そんな声は放っておいて、俺は心地よい感触に酔いしれていた。
これはきっと、秋留が俺の頭を膝枕で支えてくれているに違いない。そして優しく回復魔法をかけてくれているに違いない。
「ふんんんぬううううう……」
またしても汚い声。
俺の幸せな時間を奪うのは何者だ。
俺は仕方なく眼を開いた。
「……」
目の前には顔中に冷や汗を垂らして身体中から煙を発しているジェットがいた。
「あ! ブレイブ、気付いたみたいだよ!」
頭に響く高い声はクリアだろう。
「大量に出血してたから心配しちゃったよね」
これもクリア。
「まぁ、ブレイブの生命力はゴキちゃん並だからね」
俺は黒くて素早いあいつみたいな生命力はない。ゴキちゃん並の生命力と言ったらカリューだろう。あ、でも黒くて素早いのは俺も一緒か、と一人で苦笑いをする。
「ありがとう、ジェット。回復はもういいや」
半分投げやりな気持ちでジェットに言う。
秋留が回復してくれてると思ったけど、どうやら秋留では手に負えない程の傷だったようだ。

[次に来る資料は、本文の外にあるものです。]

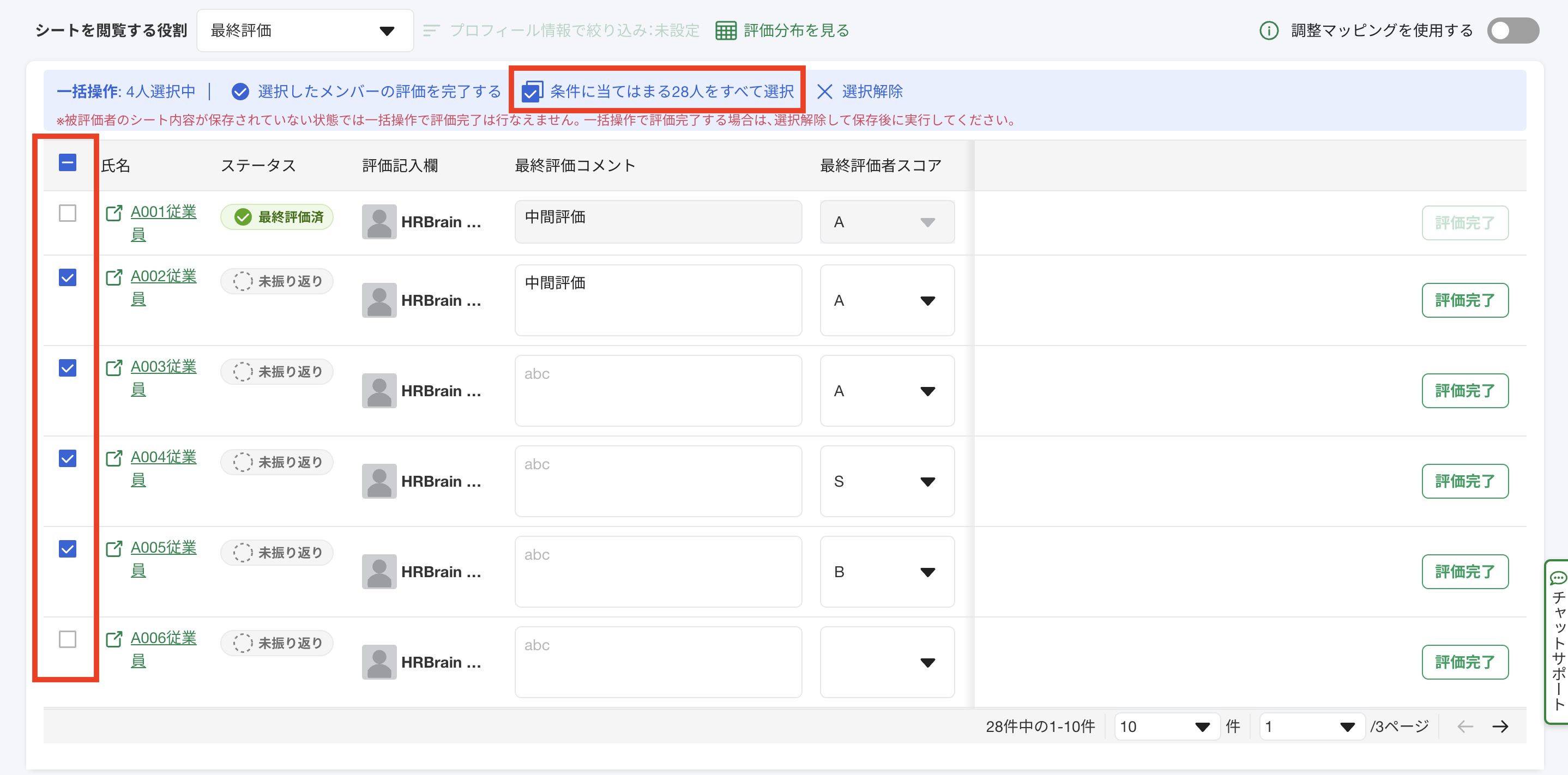Expand score dropdown for A004従業員 showing S
The height and width of the screenshot is (775, 1568).
point(886,481)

ちなみにジェットは聖騎士のため、回復を主とした神聖魔法を唱える事が出来るのだ。逆に秋留は神聖魔法は唱える事が出来ないため、あまり大掛かりな回復を行う事は出来ない。
「ふうううう。それは良かったですじゃ」
ジェットが肩の力を抜いた。
補足しておくと、神聖魔法を唱えようとした人が顔一杯に汗を滴らせたり、身体から不気味な湯気を発したりすることは勿論ない。
ジェットは死人だ。
神聖という言葉からは大分かけ離れている。
そのせいだろう。ジェットは神聖魔法を唱えようとすると身体が拒否反応を起こす。だから余程の事がない限りはジェットが神聖魔法を唱える事はない。

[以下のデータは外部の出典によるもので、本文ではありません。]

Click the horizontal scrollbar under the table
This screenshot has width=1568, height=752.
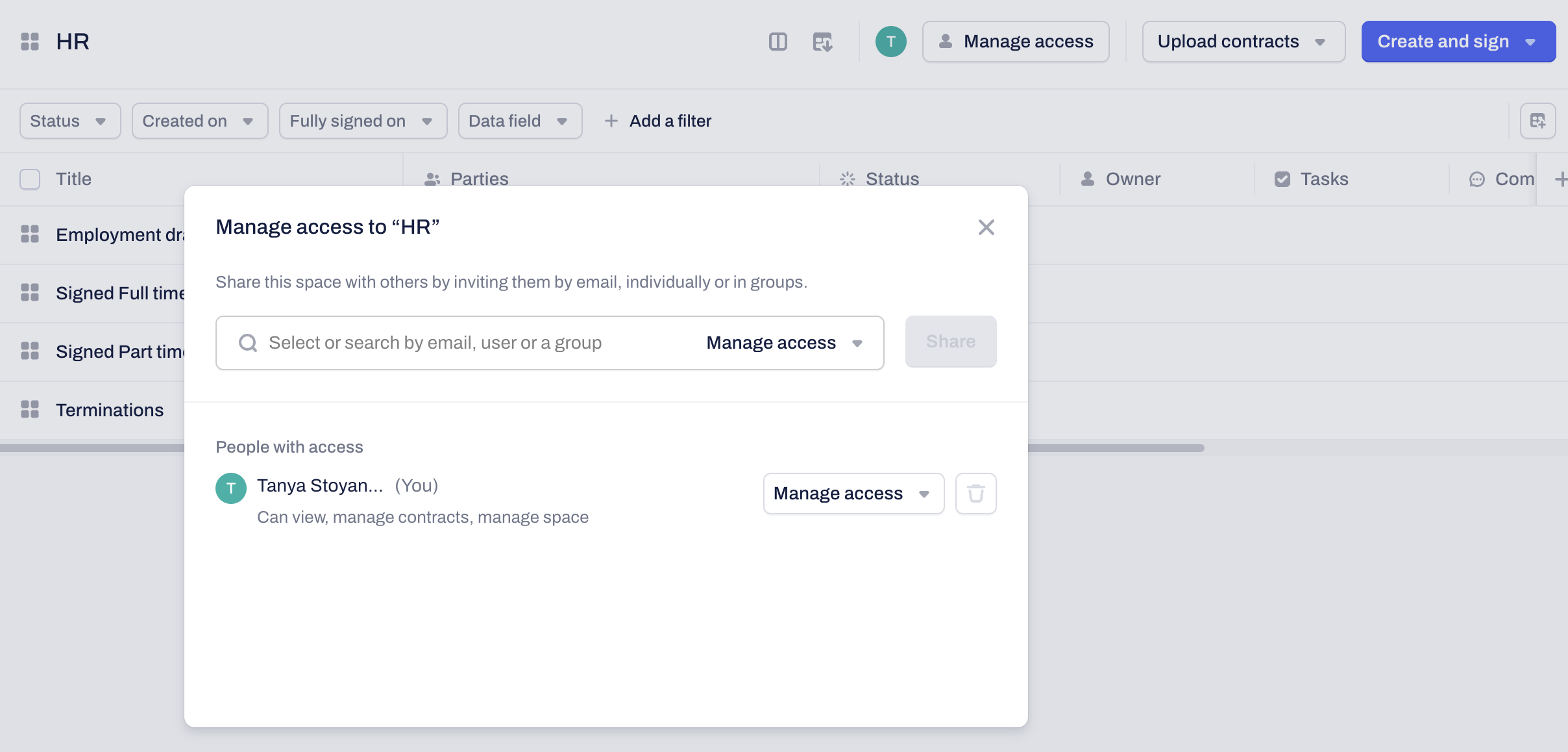[1116, 448]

「あのあと大爆発があって、レッジャーノ邸の庭やら門は全て吹き飛んだわ」
秋留が驚く事をさらりと言う。
ふと気付いて辺りを見渡した。
豪華な調度品があるところを見ると、レッジャーノ邸の専用の病室のようだ。
近くの窓から外を覗くと……確かに庭がほぼ全壊している。
「煙に巻かれている間にガロンとボックス? には逃げられたわ」
すぐにでも出かけるつもりだろう。秋留が気合を入れて立ち上がった。
「カリューもいつの間にか姿を消していた。今から港に行くよ」
「ああ。海賊共をタコ殴りにしてカリューを正気に戻さないとな」
外の景色から視線を戻して俺も立ち上がる。身体中がまだ痛いが我がままは言ってられない。
「レッド・ツイスターの皆さん」
今まで気付かなかったが、傍にはパルメザンが立っていたようだ。以前怒っていた時とは打って変わって、今は申し訳無さそうに頭を掻いている。
「娘に怒られましてな。洞窟の一件、貴方方が一緒で無かったら確実に殺されていたと」
俺の疑問に気付いたのかパルメザンが言った。
どうやら少しは扱い易くなったようだ。
「そして今回も人質となった娘を軽んじる事なく、ブレイブさんはクリアを守って下さった」
お!
そうだろう、そうだろう。やっと俺の偉大さが分かったか!
「まぁ、守って当たり前ですが」
俺はウンウンと頷いていた頭をピタシと止めた。
パルメザンめ! 大して反省してないんじゃないのか!
秋留が何かを言おうとしている。
そうだ! 文句の一つでも言ってやれ!
「レッジャーノさん」
秋留の鬼気迫る言い方にパルメザンが唾を飲み込んだ。
「お嬢さん、クリオネアさんの魔法の授業の件ですが……」
この時、この場でその話題が出るとは誰もが予想していなかった。全員がポカンと口を開けていることを気にする素振りも見せずに秋留が続ける。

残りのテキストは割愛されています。